> _EXERCISE DIRECTIONS_
Return every record in full. Match each one exactly.

-- EXERCISE INPUT follows --

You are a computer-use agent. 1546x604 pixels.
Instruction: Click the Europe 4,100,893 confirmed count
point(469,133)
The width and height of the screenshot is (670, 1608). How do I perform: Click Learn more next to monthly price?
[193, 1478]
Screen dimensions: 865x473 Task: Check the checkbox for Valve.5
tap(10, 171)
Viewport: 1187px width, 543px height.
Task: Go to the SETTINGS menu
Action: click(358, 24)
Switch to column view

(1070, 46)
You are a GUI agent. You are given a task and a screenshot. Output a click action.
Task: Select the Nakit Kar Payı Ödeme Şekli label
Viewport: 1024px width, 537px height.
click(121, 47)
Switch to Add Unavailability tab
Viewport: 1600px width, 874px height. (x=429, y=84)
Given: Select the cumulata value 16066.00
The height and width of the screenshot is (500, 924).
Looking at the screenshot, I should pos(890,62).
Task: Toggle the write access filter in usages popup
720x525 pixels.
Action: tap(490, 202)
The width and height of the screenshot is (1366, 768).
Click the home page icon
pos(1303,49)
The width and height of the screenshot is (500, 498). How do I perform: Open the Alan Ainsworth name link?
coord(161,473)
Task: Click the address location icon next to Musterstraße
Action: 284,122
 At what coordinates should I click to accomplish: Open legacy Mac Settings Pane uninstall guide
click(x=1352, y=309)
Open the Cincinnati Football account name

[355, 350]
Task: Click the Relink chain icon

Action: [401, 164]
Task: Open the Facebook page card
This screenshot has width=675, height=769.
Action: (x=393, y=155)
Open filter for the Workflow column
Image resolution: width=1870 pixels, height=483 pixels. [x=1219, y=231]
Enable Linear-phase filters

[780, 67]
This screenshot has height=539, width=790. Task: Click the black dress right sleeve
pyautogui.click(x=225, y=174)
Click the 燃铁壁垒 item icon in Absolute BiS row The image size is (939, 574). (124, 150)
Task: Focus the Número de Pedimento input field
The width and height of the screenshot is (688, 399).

-- EXERCISE INPUT concluded --

> _OUTPUT_
You are a computer-use agent. 1546x604 pixels.
Instruction: Click the Europe 4,100,893 confirmed count
point(469,133)
The width and height of the screenshot is (670, 1608). How do I perform: Click Learn more next to monthly price?
[193, 1478]
Screen dimensions: 865x473 Task: Check the checkbox for Valve.5
tap(10, 171)
Viewport: 1187px width, 543px height.
Task: Go to the SETTINGS menu
Action: click(358, 24)
Switch to column view

(1070, 46)
You are a GUI agent. You are given a task and a screenshot. Output a click action.
Task: Select the Nakit Kar Payı Ödeme Şekli label
Viewport: 1024px width, 537px height.
click(121, 47)
Switch to Add Unavailability tab
Viewport: 1600px width, 874px height. (x=429, y=84)
Given: Select the cumulata value 16066.00
The height and width of the screenshot is (500, 924).
Looking at the screenshot, I should pos(890,62).
Task: Toggle the write access filter in usages popup
720x525 pixels.
Action: tap(490, 202)
The width and height of the screenshot is (1366, 768).
Click the home page icon
pos(1303,49)
The width and height of the screenshot is (500, 498). How do I perform: Open the Alan Ainsworth name link?
coord(161,473)
Task: Click the address location icon next to Musterstraße
Action: 284,122
 At what coordinates should I click to accomplish: Open legacy Mac Settings Pane uninstall guide
click(x=1352, y=309)
Open the Cincinnati Football account name

[355, 350]
Task: Click the Relink chain icon

Action: [401, 164]
Task: Open the Facebook page card
This screenshot has width=675, height=769.
Action: (x=393, y=155)
Open filter for the Workflow column
Image resolution: width=1870 pixels, height=483 pixels. [x=1219, y=231]
Enable Linear-phase filters

[780, 67]
This screenshot has height=539, width=790. Task: Click the black dress right sleeve
pyautogui.click(x=225, y=174)
Click the 燃铁壁垒 item icon in Absolute BiS row The image size is (939, 574). (124, 150)
Task: Focus the Número de Pedimento input field
The width and height of the screenshot is (688, 399).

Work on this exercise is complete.